The 2007/08 benchmarking statistics represent the end of the second year of the NHS dental contract.

Last year's figures included information relating to the pre-­contract era, making the latest figures the first which are fully representative of the 2006 contract.

They show a small fall in profit for NHS practices, from £149k to £148k but an increase in annual profits in the private sector, from  £131k to  £137k. 

Costs have gone up, however, and, on average, a private practice is now spending £250,000 on materials, laboratory bills, wages, direct costs, and overheads while NHS practices spend around £220,000, equivalent to 59% and 65% of practice fee income, respectively. 

Once again, the NASDA statistics show a considerable variation in the rate of Unit of Dental  Activity (UDA) with £24.38 being the average for practices and £16.20 the lowest.

The average UDA rate for associates is £21.58. 

NASDA is a grouping of 36 accountants who between them represent  one fifth of dentists working in practice. Every year they produce a set of statistics based on a representative sample of 1,000 of  their clients as well as detailed bench­-marking information.

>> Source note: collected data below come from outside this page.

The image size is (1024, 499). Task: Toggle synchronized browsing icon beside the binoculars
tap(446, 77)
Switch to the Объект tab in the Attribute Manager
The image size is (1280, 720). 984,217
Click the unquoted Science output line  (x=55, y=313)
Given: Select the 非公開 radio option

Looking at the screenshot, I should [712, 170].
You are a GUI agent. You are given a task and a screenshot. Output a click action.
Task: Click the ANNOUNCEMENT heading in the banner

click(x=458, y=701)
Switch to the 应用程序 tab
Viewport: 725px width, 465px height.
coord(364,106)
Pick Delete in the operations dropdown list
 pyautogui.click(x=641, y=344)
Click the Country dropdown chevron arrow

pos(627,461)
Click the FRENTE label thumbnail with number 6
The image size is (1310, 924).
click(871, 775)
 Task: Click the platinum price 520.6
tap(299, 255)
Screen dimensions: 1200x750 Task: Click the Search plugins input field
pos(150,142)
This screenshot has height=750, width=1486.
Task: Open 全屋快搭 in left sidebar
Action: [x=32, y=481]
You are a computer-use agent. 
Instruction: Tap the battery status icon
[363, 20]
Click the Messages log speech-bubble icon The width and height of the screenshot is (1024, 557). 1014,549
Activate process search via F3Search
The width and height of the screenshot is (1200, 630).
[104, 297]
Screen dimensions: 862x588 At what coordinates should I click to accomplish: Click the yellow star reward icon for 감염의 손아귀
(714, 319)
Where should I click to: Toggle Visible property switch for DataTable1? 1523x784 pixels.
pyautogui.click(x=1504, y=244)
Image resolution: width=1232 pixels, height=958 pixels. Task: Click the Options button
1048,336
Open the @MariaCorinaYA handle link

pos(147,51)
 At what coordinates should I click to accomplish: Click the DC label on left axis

Annual practice incomes are calculated by NASDA members who also compare the  earnings  of  NHS and private dentists. Since the typical dentist still works in both systems, the dentist must  have a bias of more than 80% to fall into either the NHS or private category. 

Ian Simpson, a partner in NASDA member Humphrey and Co, and responsible for the  compilation of this year's figures, commented:  ‘From what we are seeing, despite this small drop in profit, NHS practices are generally more profitable because they engage more associates.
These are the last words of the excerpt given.